I should note that I don't want to manually compute the yhats based on my betas. I have way too many independent variables for that option and my defined formula (fml) may change so that option would not be efficient.
Many thanks!!
Merging plm fitted values back into the original dataset requires some intermediate steps -- plm drops any rows with missing data, and as far as I can tell, a plm object does not contain the index info. The order of the data is not preserved -- see what Giovanni Millo, one of plm's authors, commented in this thread:
"...the input order is not always preserved: observations are always reordered by (individual, time) internally, so that the output you get is ordered accordingly..."
The steps in short:
Get fitted values from the estimated plm object. It is a single vector but the entries are named. The names correspond to the position in the index.
Get the index, using the index() function. It can return both individual and time indices. Note the index may contain more rows than the fitted values, in case rows were removed for missing data. (It is also possible to generate an index directly from the original data, but I did not see a promise that the original order of the data is preserved in what plm returns.)
Merge into the original data, looking up the id and time values from the index.
Sample code is provided below. Kind of long but I've tried to comment. The code is not optimized, my intention was to list the steps explicitly. Also, I am using data.tables rather than data.frames.
library(data.table); library(plm)
### Generate dummy data. This way we know the "true" coefficients
set.seed(100)
n <- 500 # Run with more data if you want to get closer to the "true" coefficients
DT <- data.table(CJ(id = c("a","b","c","d","e"), time = c(1:(n / 5))))
DT[, x1 := rnorm(n)]
DT[, x2 := rnorm(n)]
DT[, y := x1 + 2 * x2 + rnorm(n) / 10]
setkey(DT, id, time)
# # Make it an unbalanced panel & put in some NAs
DT <- DT[!(id == "a" & time == 4)]
DT[.("a", 3), x2 := as.numeric(NA)]
DT[.("d", 2), x2 := as.numeric(NA)]
str(DT)
### Run the model -- both individual and time effects; "within" model
summary(PLM <- plm(data = DT, id = c("id", "time"), formula = y ~ x1 + x2, model = "within", effect = "twoways", na.action = "na.omit"))

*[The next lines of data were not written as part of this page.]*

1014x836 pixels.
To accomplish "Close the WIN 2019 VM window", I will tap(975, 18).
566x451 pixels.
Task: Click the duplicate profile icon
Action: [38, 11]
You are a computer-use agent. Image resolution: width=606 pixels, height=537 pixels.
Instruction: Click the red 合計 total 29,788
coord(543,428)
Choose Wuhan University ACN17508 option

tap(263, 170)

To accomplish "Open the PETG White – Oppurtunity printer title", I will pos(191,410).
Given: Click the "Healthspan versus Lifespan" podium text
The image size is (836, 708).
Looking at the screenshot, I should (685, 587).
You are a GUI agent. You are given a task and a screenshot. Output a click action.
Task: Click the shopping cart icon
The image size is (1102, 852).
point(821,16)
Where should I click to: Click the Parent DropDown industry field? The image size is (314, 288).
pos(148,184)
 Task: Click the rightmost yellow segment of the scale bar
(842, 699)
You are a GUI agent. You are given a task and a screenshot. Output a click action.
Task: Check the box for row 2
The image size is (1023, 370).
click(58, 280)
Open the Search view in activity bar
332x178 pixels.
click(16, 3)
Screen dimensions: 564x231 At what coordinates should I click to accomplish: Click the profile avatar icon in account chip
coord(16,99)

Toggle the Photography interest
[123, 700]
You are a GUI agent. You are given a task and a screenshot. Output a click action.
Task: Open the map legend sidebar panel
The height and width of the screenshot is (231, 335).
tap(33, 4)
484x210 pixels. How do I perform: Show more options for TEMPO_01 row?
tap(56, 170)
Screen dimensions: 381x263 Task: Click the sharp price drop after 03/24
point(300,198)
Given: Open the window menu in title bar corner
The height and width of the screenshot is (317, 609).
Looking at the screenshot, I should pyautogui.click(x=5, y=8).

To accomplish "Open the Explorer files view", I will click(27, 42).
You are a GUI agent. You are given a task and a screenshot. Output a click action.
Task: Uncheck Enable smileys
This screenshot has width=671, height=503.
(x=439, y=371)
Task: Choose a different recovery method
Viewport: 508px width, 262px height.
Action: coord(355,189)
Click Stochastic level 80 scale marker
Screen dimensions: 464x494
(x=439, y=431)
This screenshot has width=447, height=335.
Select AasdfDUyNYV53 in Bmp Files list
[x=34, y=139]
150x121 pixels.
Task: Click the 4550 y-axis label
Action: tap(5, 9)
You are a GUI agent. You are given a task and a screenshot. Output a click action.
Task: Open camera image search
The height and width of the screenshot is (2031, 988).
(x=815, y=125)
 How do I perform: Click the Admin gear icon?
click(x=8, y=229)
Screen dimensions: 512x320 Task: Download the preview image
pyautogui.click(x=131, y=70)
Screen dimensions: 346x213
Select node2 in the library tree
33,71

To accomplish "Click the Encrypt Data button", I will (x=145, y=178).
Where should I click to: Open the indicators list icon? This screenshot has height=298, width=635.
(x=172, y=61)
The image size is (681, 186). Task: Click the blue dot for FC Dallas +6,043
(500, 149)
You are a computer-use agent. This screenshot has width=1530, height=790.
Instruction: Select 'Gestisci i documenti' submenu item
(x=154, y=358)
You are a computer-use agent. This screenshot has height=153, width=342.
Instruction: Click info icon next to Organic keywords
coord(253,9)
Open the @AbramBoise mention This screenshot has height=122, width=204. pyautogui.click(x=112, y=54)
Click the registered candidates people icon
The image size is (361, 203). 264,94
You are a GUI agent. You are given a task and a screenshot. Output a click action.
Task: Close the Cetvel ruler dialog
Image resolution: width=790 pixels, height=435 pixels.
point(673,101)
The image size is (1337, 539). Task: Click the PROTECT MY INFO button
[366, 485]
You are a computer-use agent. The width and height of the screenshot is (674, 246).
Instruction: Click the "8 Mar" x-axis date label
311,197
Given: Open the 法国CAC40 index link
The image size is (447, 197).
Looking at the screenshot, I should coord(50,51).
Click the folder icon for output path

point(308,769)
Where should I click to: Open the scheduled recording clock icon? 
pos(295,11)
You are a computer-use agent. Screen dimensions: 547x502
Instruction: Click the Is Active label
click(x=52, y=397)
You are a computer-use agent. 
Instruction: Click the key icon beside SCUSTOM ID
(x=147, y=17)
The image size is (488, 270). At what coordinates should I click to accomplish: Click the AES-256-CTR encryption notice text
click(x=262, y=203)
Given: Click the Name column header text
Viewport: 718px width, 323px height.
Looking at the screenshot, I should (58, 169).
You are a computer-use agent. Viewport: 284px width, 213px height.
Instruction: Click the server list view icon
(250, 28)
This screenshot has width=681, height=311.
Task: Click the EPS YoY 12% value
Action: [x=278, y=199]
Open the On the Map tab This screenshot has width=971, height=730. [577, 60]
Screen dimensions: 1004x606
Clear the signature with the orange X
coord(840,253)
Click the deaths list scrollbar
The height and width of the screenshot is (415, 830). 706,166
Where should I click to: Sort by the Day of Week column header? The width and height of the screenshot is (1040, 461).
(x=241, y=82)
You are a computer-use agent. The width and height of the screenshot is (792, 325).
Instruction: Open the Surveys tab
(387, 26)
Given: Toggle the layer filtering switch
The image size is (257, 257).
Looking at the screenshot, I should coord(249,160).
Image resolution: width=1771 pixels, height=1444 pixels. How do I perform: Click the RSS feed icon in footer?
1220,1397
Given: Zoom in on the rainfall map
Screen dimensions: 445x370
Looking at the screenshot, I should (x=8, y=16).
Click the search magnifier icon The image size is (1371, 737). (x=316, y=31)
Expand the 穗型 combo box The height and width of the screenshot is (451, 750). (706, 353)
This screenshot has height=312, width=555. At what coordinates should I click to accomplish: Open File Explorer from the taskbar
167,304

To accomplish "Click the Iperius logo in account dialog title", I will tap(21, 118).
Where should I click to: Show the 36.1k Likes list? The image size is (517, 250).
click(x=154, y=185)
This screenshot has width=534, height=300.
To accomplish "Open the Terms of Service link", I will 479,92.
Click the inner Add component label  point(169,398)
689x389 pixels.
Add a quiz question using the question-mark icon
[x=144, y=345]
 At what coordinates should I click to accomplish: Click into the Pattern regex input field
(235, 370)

### Merge the fitted values back into the data.table DT
# Note that PLM$model$y is shorter than the data, i.e. the row(s) with NA have been dropped
cat("\nRows omitted (due to NA): ", nrow(DT) - length(PLM$model$y))
# Since the objects returned by plm() do not contain the index, need to generate it from the data
# The object returned by plm(), i.e. PLM$model$y, has names that point to the place in the index
# Note: The index can also be done as INDEX <- DT[, j = .(id, time)], but use the longer way with index() in case plm does not preserve the order
INDEX <- data.table(index(x = pdata.frame(x = DT, index = c("id", "time")), which = NULL)) # which = NULL extracts both the individual and time indexes
INDEX[, id := as.character(id)]
INDEX[, time := as.integer(time)] # it is returned as a factor, convert back to integer to match the variable type in DT
# Generate the fitted values as the difference between the y values and the residuals
if (all(names(PLM$residuals) == names(PLM$model$y))) { # this should not be needed, but just in case...
FIT <- data.table(
index = as.integer(names(PLM$model$y)), # this index corresponds to the position in the INDEX, from where we get the "id" and "time" below
fit.plm = as.numeric(PLM$model$y) - as.numeric(PLM$residuals)
)
}
FIT[, id := INDEX[index]$id]
FIT[, time := INDEX[index]$time]
# Now FIT has both the id and time variables, can match it back into the original dataset (i.e. we have the missing data accounted for)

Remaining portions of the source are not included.